Ever since they named this pope, there have been some signs of positive change, but I have always believed that actions speak louder than words. Well, to reopen the Romero process is an important signal. It had been blocked, even though the Salvadoran Church has sought to revise his life in order to make it palatable to the Vatican. The Salvadoran Church put Msgr. Delgado (Jesus Delgado) in charge of his canonization cause. He is convinced that we, the Christian base communities, are the enemies of Archbishop Romero. Personally, I do not care whether or not canonize him. A [popular song] says the way to make Monseñor a saint is by following his path. I don’t very much like the idea of making saints in order to file them away, but it is a good sign of change ... It is a break with the scheme they had with the two previous popes, and in even the Salvadoran Church, because, they promoted making him a saint, but all they have written about Archbishop Romero is just to spiritualize him; but not in the true sense—imbuing him with the spirit of Christ—but relegating him to a spiritualist.
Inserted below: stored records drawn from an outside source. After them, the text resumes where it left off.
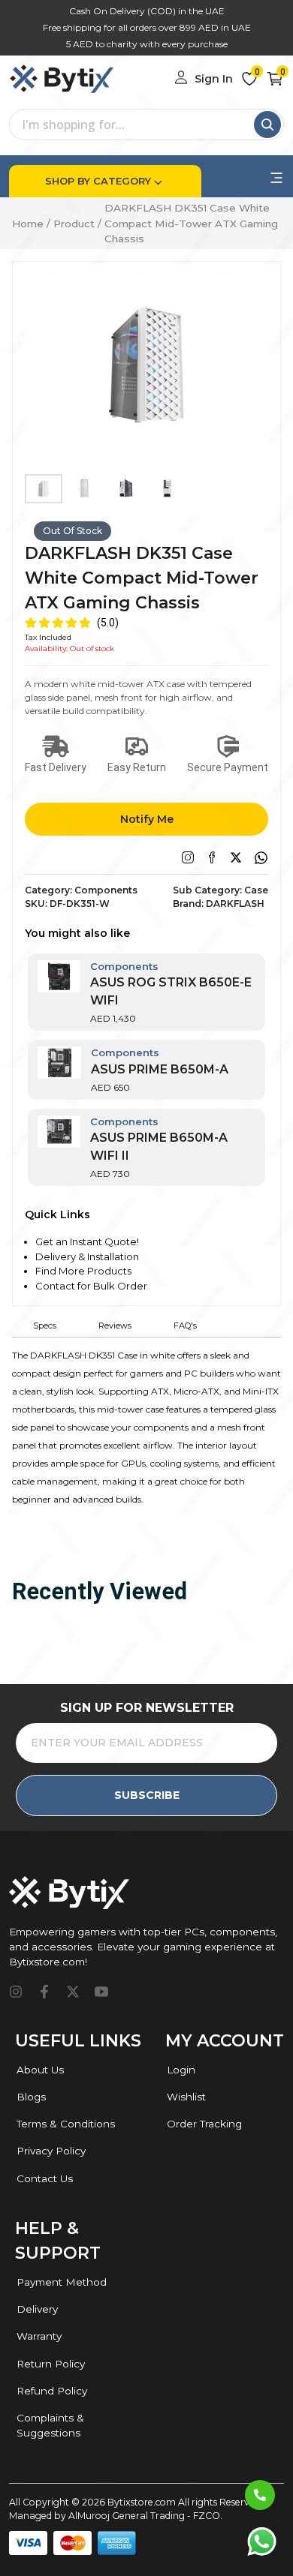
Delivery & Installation (87, 1256)
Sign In (214, 79)
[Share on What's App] (261, 858)
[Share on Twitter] (236, 857)
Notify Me (147, 819)
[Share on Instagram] (188, 857)
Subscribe (147, 1795)
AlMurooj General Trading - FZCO (144, 2515)
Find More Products (83, 1271)
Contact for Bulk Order (91, 1286)
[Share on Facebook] (212, 857)
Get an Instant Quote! (87, 1241)
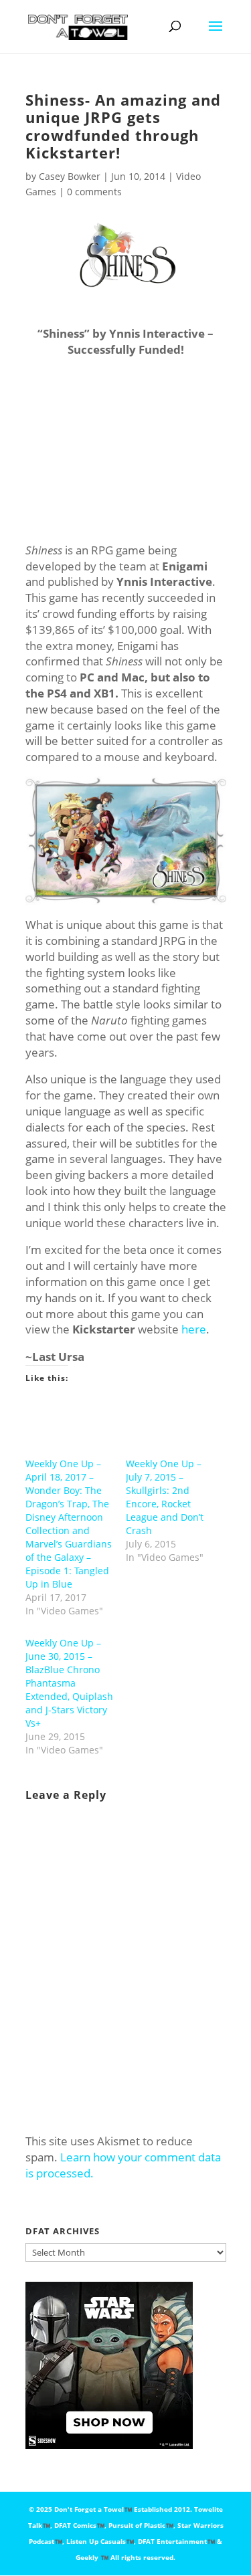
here (193, 1329)
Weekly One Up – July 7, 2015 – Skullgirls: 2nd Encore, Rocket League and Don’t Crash (164, 1497)
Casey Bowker (69, 176)
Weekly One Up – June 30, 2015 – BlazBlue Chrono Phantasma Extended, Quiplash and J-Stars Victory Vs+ (69, 1682)
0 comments (94, 191)
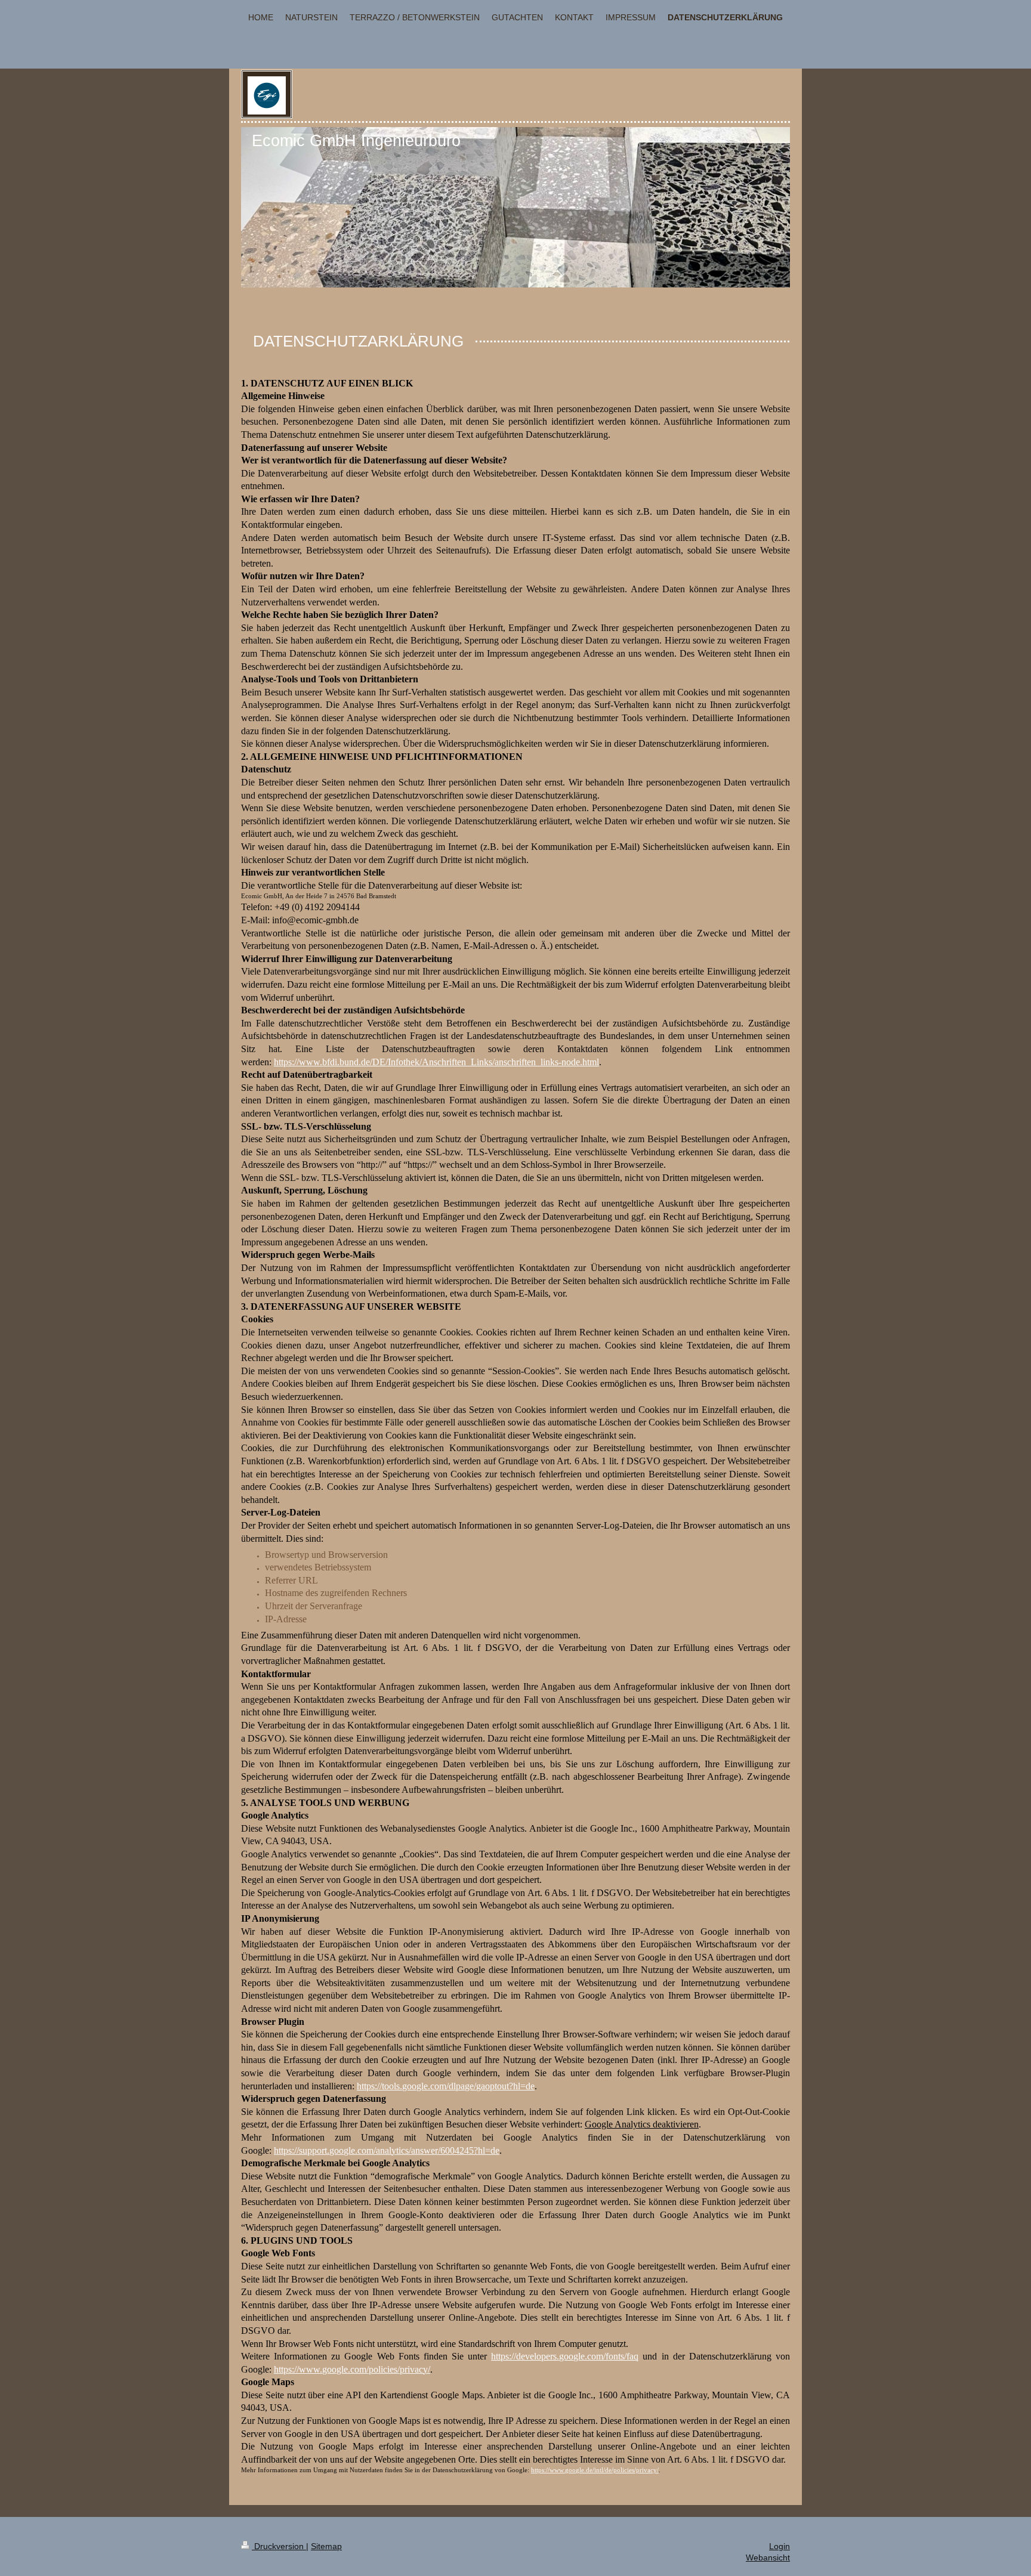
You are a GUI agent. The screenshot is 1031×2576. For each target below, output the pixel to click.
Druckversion (279, 2546)
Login (779, 2546)
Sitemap (326, 2546)
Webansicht (768, 2557)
Julian Filochowski, of the Romero Trust in the UK, sought to reconcile the opposing views.
[Romero] was absolutely orthodox and absolutely radical ... Romero was a deeply spiritual man with a rich life of prayer. His example for us is the beautiful and transparent synthesis he achieved, by living and witnessing to the faith and promoting peace with justice.
Jon Sobrino, S.J., of the Central American University in San Salvador, hoped the canonization would harmonize the contradictions, rather than impose the official view.
We do not know what will be written in the Vatican decrees for beatification and canonization. We would like it if, in addition to Rome’s universal gloss, the decree also includes the important things about Monseñor that we see from here. Hopefully, it will present Archbishop Romero, the traditional saint and the Salvadoran saint, as we have tried to describe him.
Columnist David Gibson proposed one way to diffuse the apparent tensions.
Pairing the canonizations of John Paul and Romero is a scenario that would raise eyebrows, but the idea is not unprecedented in the politics of saint-making. Pairing the canonizations of the patron saint of liberation theology with the pope who tried to suppress it would be unconventional—but perhaps not for Francis, who already has proven himself to be the most unconventional of popes with a set of priorities all his own.
We will continue to monitor this discussion, but, at this juncture, the commentary suggests that the disagreement about whether or not to canonize Archbishop Romero has as much to do with internecine Church debates, as with Archbishop Romero himself.